The Event Horizon: Part II, the concluding instalment of Belgium-based curator, Michael Tarantino's tricky investigation of landscape and identity, includes works already seen in the first half of the exhibition, as well as some notable and impressive new pieces.
Overall, this second half of the show is more explicit and communicative than part one, which occasionally seemed a little too cosy in its pessimistic self-sufficiency.
Still in situ from the earlier show is Atom Egoyan's elaborate video installation, a piece which was passed over briefly in this writer's original review of the show. With further attention, the work seems more resonant and Egoyan's almost jocose exploration of the cliche's of television reporting and the way the medium conditions responses to "foreign" countries and their faceless inhabitants - refugees become sheep on the roadside - seems particularly trenchant.
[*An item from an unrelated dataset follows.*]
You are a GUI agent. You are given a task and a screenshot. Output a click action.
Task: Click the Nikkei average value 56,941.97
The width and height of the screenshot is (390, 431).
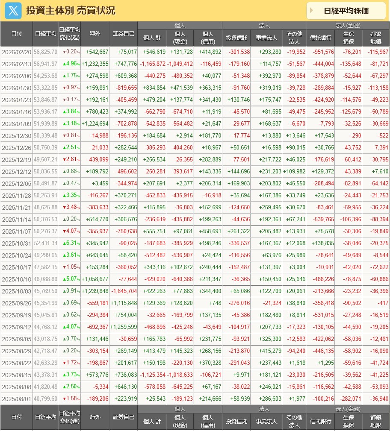tap(45, 64)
The highlight of the show, however, is work delivered by Paris-based artist Seamus Farrell. His work for part one may have been either carefully opaque or terminally dull butt Step a Side the Monkey Wrench, is a fascinating installation, rich and engaging enough to be a mini-exhibition by itself.
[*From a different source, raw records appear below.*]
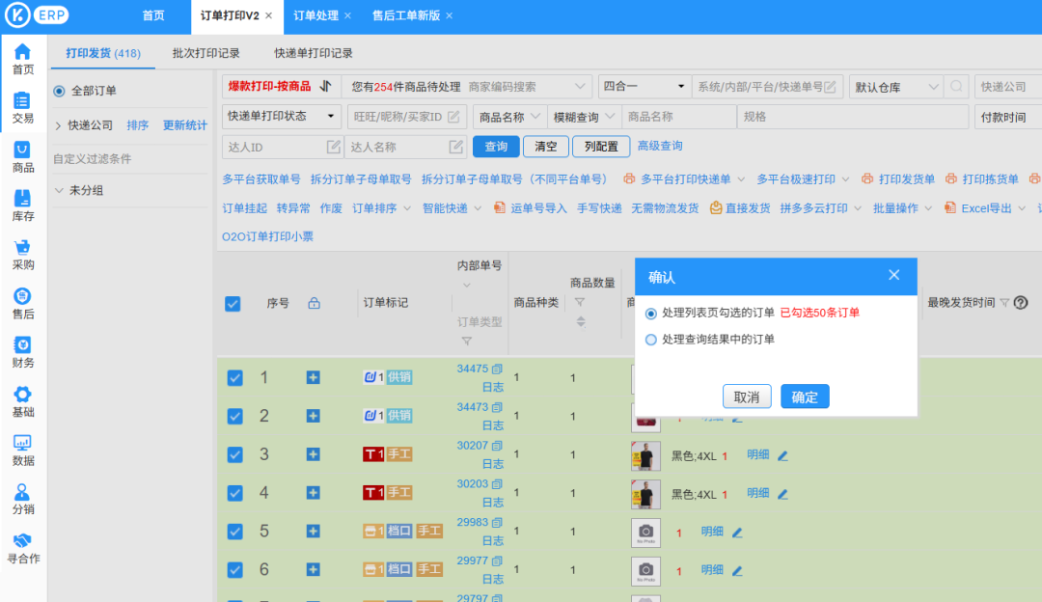Uncheck the select-all checkbox in the header
This screenshot has height=602, width=1042.
point(233,302)
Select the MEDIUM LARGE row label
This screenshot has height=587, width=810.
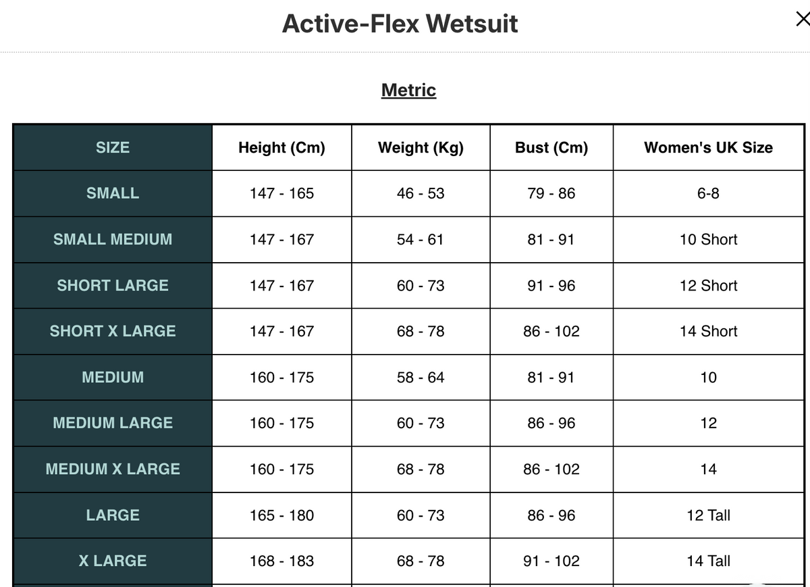click(x=113, y=423)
Farrell has taken over one room of the museum and filled it with representations of a "riot" made in various media. Most space is occupied by washing line of tracing paper onto which various motos, comments and quotations have been written. The remainder of the room is taken up with snapshots, widescreen snaps, some Super 8 projection, some video and even some cheapo holographic photographs. All of these feature a group of youngish people apparently engaged in a pitched battle.
There are naturally echoes of 1968 but the stones might just as well be flying through the air of Belfast or Hebron. What really counts here is the way the conflict is watched - the manner in which surveillance retells the skirmish, an event which may be, in any case, a fiction.
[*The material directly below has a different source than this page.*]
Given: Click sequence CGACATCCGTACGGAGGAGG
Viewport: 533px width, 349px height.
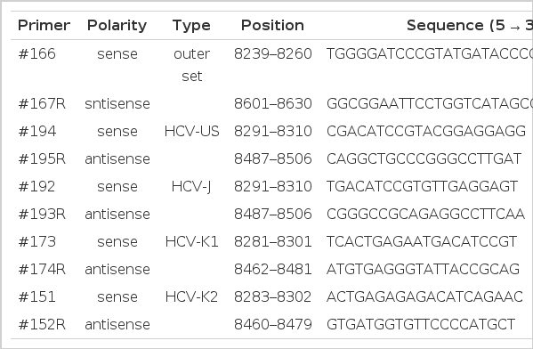Looking at the screenshot, I should coord(426,131).
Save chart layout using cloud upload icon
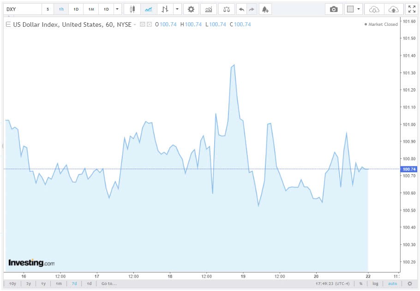Screen dimensions: 420x291 point(393,9)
Mitja Tusek's waxed-up canvases and wooden panels may be gnawing at the same bone as Farrell's installation - the wax always keeping the viewer away from the canvas, the centre of the painter's activities - but it does so in a way that always feels self defeatingly aestheticised.
Jean-Pierre Temmerman's antique light box is equally involved in the notion that things are getting worse. "In the beginning," it proclaims, "there was an image and the image was ours." Since then, Temmerman's spoof-scientific work suggests, things have changed a bit.